EUA, 09. Direção de Spike Jonze. Com Max Records, Pepita Emmerichs, Max Pfeifer, Madeleine Greaves , Joshua Jay, Catherine Keener, Mark Ruffalo, vozes de James Gandolfini, Catherine O´Hara, Paul Dano, Forest Whitaker, Chris Cooper, Michael Berry Jr. Warner . 101min.
Cultuada versão de livro infantil pequeno e curto, de Maurice Sendak, que saiu recentemente no Brasil.
Poderíamos discutir a tradução do título, já que os personagens não são exatamente monstros, mas o lado selvagem que todo mundo tem e com quem precisamos aprender a lidar, em particular o protagonista, o menino Max.
O filme só foi feito porque o diretor Spike Jonze tem muito prestígio (é o primeiro trabalho desde Adaptação, de 2002), o filme custou por volta de R$200 milhões e chegou a R$ 150 milhões de renda, ou seja nunca vai se pagar.
Segundo a lenda, o próprio autor do livro procurou Jonze e pediu para ele fazer o filme, já que o projeto estava parado desde os anos 90. Aqui no Brasil, ele será lançado como filme de arte, com poucas cópias e não dubladas, ou seja, assumiram que não é filme para crianças e que elas não irão assistir.
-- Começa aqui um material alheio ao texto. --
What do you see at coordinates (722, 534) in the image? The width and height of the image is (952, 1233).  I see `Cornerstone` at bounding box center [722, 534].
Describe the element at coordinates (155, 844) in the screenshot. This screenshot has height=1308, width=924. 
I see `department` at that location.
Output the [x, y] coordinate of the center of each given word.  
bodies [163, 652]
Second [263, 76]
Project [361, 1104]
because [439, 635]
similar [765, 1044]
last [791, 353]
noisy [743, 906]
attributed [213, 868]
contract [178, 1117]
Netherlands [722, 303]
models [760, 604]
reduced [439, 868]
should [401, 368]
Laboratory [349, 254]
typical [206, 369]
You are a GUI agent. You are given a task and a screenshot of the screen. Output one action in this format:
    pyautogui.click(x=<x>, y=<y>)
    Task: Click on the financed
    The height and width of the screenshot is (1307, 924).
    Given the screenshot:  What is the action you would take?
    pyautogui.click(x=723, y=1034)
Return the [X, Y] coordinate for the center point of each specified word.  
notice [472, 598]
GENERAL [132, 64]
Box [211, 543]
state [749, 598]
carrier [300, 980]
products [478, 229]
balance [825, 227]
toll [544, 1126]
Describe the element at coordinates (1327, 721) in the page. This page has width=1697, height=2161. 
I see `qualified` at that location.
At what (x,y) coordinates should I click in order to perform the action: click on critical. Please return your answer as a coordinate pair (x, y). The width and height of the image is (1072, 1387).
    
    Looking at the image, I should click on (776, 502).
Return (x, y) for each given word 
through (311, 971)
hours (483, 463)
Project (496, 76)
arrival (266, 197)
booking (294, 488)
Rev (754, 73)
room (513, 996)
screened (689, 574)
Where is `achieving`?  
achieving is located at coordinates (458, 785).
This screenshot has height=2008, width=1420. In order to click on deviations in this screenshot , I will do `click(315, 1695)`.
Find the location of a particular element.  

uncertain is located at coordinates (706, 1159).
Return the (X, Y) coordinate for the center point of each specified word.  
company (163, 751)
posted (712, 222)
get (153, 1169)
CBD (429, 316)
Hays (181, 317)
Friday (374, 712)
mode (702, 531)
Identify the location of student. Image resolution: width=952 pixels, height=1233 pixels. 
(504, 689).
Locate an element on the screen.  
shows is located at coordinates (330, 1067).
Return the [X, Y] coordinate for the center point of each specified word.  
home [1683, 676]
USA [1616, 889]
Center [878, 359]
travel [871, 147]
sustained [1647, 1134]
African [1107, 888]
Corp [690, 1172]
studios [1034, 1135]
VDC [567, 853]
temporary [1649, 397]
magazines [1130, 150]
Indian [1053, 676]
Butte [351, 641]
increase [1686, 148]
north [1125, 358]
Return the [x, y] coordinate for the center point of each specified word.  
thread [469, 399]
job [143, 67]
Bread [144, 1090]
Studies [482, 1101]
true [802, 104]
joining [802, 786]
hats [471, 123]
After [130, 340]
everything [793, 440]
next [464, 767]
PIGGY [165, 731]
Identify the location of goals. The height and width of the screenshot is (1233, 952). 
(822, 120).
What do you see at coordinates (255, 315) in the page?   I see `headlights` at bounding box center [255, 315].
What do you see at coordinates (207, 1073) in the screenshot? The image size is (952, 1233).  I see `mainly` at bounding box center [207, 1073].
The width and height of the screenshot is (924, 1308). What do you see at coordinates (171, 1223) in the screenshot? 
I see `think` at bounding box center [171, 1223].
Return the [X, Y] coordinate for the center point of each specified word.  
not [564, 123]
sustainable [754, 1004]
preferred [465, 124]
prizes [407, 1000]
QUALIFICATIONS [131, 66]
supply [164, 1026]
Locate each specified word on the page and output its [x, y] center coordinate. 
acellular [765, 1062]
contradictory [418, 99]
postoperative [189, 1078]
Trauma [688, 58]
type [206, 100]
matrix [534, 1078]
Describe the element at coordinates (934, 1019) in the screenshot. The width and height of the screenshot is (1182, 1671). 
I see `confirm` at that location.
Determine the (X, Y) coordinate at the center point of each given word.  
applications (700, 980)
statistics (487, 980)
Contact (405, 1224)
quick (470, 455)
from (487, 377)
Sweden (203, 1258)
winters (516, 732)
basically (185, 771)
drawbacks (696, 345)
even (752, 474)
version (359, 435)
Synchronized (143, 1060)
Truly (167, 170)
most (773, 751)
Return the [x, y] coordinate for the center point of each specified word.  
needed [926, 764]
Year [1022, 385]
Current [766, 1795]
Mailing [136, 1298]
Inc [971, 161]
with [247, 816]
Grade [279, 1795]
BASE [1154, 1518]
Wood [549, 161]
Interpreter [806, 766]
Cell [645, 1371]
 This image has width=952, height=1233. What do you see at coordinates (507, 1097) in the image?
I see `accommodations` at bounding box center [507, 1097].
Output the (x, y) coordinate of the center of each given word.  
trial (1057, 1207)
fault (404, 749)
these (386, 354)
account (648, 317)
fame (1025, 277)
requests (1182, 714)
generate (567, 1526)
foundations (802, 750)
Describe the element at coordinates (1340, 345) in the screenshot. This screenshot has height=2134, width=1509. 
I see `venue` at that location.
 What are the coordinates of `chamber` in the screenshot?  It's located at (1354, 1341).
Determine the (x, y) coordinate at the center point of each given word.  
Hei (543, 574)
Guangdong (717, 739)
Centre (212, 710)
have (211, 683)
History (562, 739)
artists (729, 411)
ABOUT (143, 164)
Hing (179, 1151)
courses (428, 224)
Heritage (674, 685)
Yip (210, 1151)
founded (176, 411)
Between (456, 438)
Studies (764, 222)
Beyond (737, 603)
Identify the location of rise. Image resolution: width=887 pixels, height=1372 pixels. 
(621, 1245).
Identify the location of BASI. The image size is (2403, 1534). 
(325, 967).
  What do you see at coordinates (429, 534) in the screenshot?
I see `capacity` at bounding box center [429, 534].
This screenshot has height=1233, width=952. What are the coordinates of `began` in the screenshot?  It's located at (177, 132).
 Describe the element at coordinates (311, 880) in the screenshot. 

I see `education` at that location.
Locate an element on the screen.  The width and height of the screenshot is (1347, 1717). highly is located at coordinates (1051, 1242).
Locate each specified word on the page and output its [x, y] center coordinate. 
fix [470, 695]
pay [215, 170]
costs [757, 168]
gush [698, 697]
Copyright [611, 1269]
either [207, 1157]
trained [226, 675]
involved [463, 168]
Por outro lado, o longa recebeu indicação de trilha no Globo de Ouro e filme e trilha no Satellite.

Basicamente, a questão é se você vai ou não embarcar na fantasia. O livro não mostra o garoto em sua vida cotidiana como faz o filme. Max é um garoto que vive com a mãe (Keener, atriz favorita de Jonze), que tem um novo namorado (Ruffalo) e uma irmã que não o apoia quando ele precisa.
Revoltado, o garoto resolve fugir de casa e, sem dar muitas explicações, pega um barco de repente e, miraculosamente, vai parar no meio do Oceano, onde chega a uma ilha inóspita e isolada, habitada por figuras estranhas, grandes e com cara de bonecos de Jim Henson (ou seja, aquilo que você viu em Muppets e Vila Sésamo) só que menos bem - feito.
Eu, particularmente, não curto muito gente vestida de boneco, ainda mais grande e mal manipulado. Talvez esse seja o obstáculo que tive para mergulhar no filme e nas peripécias pretensiosas do garoto com sua nova família (com certeza a firma de Henson não fez bonecos mais convincentes porque o diretor não quis, preferiu desse jeito mesmo, meio rústico).
Claro que a filmagem, que começou em 2005, foi difícil (os atores só aguentavam uma hora dentro das roupas). E seria o caso de pensar se não teria sido melhor fazer logo um filme de animação ou mista de atores e animação (Jonze não quis porque achou que desta forma seria mais excitante e perigoso! Erro dele).
Contam que a Warner ficou tão insatisfeita com o resultado, que chegou a pedir para Jonze refilmar grande parte (o estúdio queria algo mais acessível para as crianças também).
Enfim, algumas coisas acontecem, mas depois de um certo tempo a brincadeira se torna cansativa e fácil de imaginar o resultado. Senti falta de magia, de personagens mais fáceis de se identificar e reagir, que a ação e moral fossem menos óbvias. Pronto, não embarquei mesmo. Mas tenho a certeza de que o filme terá admiradores e defensores. Normal e justo.